Estas imágenes son independientes de las tecnologías que las generan, ya sea una fotografía, una imagen cinematográfica, una melodía o un texto. Estas son influencias externas amorfas que identificamos y atribuímos como símbolos mentales que se transforman en percepciones y sensaciones corporales llenas de sentido.
Lo que intento es explorar las formas de esos estímulos externos, y en particular, lo que llamamos imagen. ¿De qué están hechas las imágenes? Es común que se entienda por imagen a una captura y representación figurativa de lo que llamamos realidad. Ejemplos simples de esto pueden ser una fotografía de una familia, una escena televisiva de un partido de fútbol o una pintura de Rafael. Estas son imágenes que se consumen imperceptiblemente, de decodificación immediata.
Los ejemplos anteriores son un tipo de tecnología de representación. ¿Pero qué imágenes hay en un texto? ¿Cuales en una frase poética? La percepción de este tipo de imágenes es mediado, porque requiere del aprendizaje previo de los símbolos que sugieren la representación de algo, como puede ser un lenguaje, escrito o numérico (porque también nos podemos preguntar: ¿Qué imágenes hay en un dato estadístico?).
¿Cual es el peso, el tamaño, de la información a decodificar en una frase como “Vivo en la muerte, que es eterna”? La representación pictórica de tal idea podría ser extremadamente compleja o directamente irrepresentable, salvo que se desarrolle a través de una narración cinematográfica.
Me interesa investigar al texto como imagen, y de cómo, a pesar de no ser rico en valores estéticos para la rápida absorción visual de la ideas que quiere transmitir, es, en contraposición, un código rico en capacidad de síntesis para la transmisión de información para la generación de imágenes mentales.

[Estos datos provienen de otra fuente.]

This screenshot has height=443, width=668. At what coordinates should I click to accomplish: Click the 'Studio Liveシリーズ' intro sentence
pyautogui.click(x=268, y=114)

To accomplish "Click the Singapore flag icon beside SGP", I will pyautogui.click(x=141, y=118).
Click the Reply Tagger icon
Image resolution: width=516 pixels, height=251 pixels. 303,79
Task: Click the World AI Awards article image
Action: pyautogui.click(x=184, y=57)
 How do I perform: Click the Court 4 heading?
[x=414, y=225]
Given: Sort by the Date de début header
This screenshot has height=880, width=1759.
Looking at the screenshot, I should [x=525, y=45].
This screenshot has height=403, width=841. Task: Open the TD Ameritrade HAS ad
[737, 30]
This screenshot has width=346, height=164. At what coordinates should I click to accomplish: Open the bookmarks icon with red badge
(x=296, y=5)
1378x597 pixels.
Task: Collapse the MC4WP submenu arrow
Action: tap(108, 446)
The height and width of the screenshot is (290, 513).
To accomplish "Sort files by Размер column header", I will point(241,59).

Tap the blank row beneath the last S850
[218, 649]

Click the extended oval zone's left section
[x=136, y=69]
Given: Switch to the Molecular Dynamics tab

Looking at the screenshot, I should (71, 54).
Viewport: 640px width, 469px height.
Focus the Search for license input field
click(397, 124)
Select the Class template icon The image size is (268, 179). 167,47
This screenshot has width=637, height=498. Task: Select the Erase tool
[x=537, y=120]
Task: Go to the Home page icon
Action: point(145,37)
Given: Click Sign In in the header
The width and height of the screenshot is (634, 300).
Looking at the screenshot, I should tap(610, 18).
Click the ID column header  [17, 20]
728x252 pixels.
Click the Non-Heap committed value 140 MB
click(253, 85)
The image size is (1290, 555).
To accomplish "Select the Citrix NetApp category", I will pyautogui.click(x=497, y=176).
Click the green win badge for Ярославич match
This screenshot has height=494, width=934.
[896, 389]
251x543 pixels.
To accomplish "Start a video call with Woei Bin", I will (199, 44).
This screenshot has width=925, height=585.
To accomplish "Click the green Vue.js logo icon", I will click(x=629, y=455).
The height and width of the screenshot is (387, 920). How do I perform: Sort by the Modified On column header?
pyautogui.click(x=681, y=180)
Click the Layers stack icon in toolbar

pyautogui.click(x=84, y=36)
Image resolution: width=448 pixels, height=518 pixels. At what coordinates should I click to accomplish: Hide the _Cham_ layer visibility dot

Las distintas tecnologías de mediación nos permiten desarrollarnos simbólicamente como personas, proceso que es influído por el estilo de representación que ofrecen. Por ejemplo, una fotografía de nosotros mismos nos devuelve una imagen corporal, o mejor dicho, antropomórfica. Si hacemos de esta tecnología nuestro principal espejo para identificarnos como individuos y nos entendemos principalmente como un cuerpo, nos volvemos presos de nuestra imagen. Nuestro cuerpo, entonces, se convierte en un objeto al que habrá que mantener, mejorar y adornar. Por otra parte, tecnologías como las de la escritura, que están basadas en la decodificación de símbolos a simple vista no reconocibles como ideas predeterminadas, promueven imágenes que quedan abiertas a múltiples interpretaciones en las que el individuo puede elegir reconocerse, lejos de la definición que ofrece una imagen corporal.
Intento, con todo esto, entender cómo las distintas tecnologías de representación y de expresión fomentan distintos niveles de análisis crítico de lo que percibimos y entendemos como realidad y de cómo nos interpretamos a nosotros mismos.
El trabajo del artista inglés Robert Montgomery puede ayudar a ilustrar el tema de esta discusión, ya que interviene espacios comunmente reservados para mensajes fotográficos para reemplazarlos por poesías. Aunque está en inglés, este video es una muestra de su trabajo. Otro caso puede ser el de la artista Tracy Emin, quién también realizó “cuadros” hechos de leyendas trabajadas en neón.